Last Friday night at the Liberty Bowl, University of Memphis quarterback Arkelon Hall awoke memories of the "triple threat" hero of college football days gone by. Opposing the Louisville Cardinals in front of 40,248 fans and a national television audience, Hall passed for two touchdowns, ran for a third, and actually caught a fourth (courtesy of wideout Maurice Jones, who took a handoff from Hall on an apparent end-around, only to sling the ball back across the field and into the end zone). Alas, it was the fifth touchdown Hall was responsible for — a fumble recovered by the Cardinals' Johnny Patrick and returned 21 yards to paydirt — that made the difference in Louisville's 35-28 victory.

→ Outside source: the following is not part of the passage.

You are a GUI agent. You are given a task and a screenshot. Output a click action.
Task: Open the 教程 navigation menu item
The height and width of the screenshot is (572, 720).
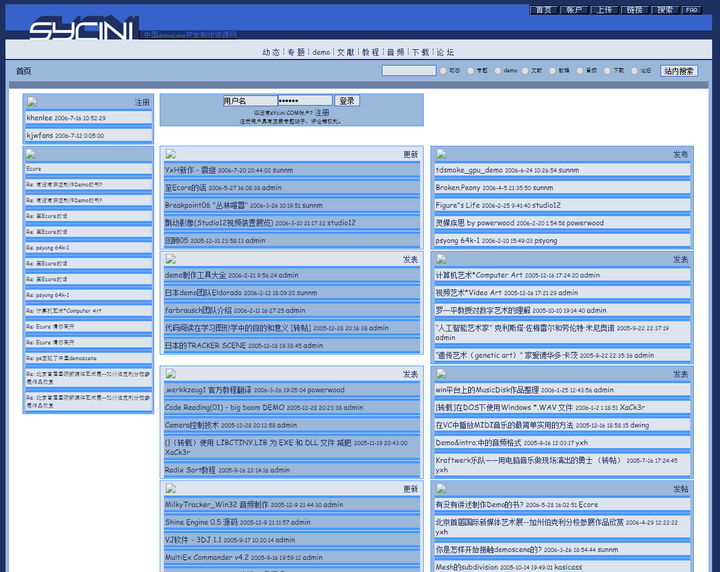[370, 52]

Even with Hall's heroics, this showdown between arch rivals was shaped more by the shortcomings of the Tigers' special teams. Immediately following that touchdown reception by Hall — which gave Memphis a 14-7 lead midway through the second quarter — Louisville's Trent Guy took the kickoff 95 yards for a deflating equalizer. And in the waning seconds of the first half, down 21-14, the home team lined up for a 37-yard field-goal attempt, only to see the kick blocked — by the supremely opportunistic Patrick — and returned 60 yards for a touchdown by Brandon Heath.
"We are not gonna beat a good team playing special teams like that," said Memphis coach Tommy West after the game. "Offensively and defensively, I don't know if I've ever been more proud of a football team, because we played hard tonight. Outside our special teams, which didn't show up at all, we dominated the game. I challenged them to step up. I told them it was going to be a grown man's game, and it was — but our special teams didn't show up. There's no way to sugarcoat it, and we have to find a way to correct that. We have four or five guys who this game was too big for."
It's hard to argue with West's take. Memphis outgained Louisville 481 yards to 299. The Tigers gained 27 first downs to the Cardinals' 13, held the ball seven minutes longer, and were penalized 19 fewer yards. If anything, the Memphis coaching staff shifted too heavily to Hall's hot passing hand, as the Tigers threw the ball 56 times compared with only 30 rushing attempts. Which brings up this season's chicken-or-egg statistic:
Seven games into the 2008 campaign, when the Memphis Tigers pass more than they run, they lose (to Ole Miss, Rice, Marshall, and Louisville). When they run more than they pass, they win (over Nicholls State, Arkansas State, and UAB). Whether or not this is a game-changing strategic decision by West or a trend built on the score of Tiger games — teams generally throw more when trailing — is worth a debate. But having reeled off three straight 100-yard games (all Tiger wins), Curtis Steele averaged 5.0 yards a carry Friday night, but only got the ball 16 times. There were third-and-short plays in which Memphis lined up with five receivers, Hall alone in the backfield. (One of these was the Jones-to-Hall touchdown pass.) On fourth-and-one at the Louisville two in the first quarter, Steele got the ball on a direct snap, but not until Hall had turned to the official to fake that he was calling timeout. (The Tigers converted, and Hall scored on the next play.) Trickery seemed to be emphasized Friday night. Perhaps it was the bright lights of the ESPN cameras.
"That's what I've thought this team can be," West said, "but you can't make the errors that we made."
The Tigers played most of the game without star defensive tackle Clinton McDonald — he of seven sacks over the last three games — who left the game in the second quarter with an injury to his left foot. Linebacker Greg Jackson and safety Alton Starr (nine solo tackles and five assists) led the Memphis defense in McDonald's absence.
The Tigers remain three wins shy of the six necessary for bowl eligibility, with five to play. After traveling to East Carolina next Saturday, three of the season's final four contests will be played at the Liberty Bowl, with the fourth at Conference USA cellar-dweller SMU. Plenty to play for, but now with what would have been the biggest win of the season deep-sixed by two or three game-turning plays with a kicker on the field.
"You know, I've won games that I haven't been happy with," West said. "I really am proud of the way our offense and defense played. I have to find a way to get our special teams better. We'll bounce back. There's no doubt in my mind."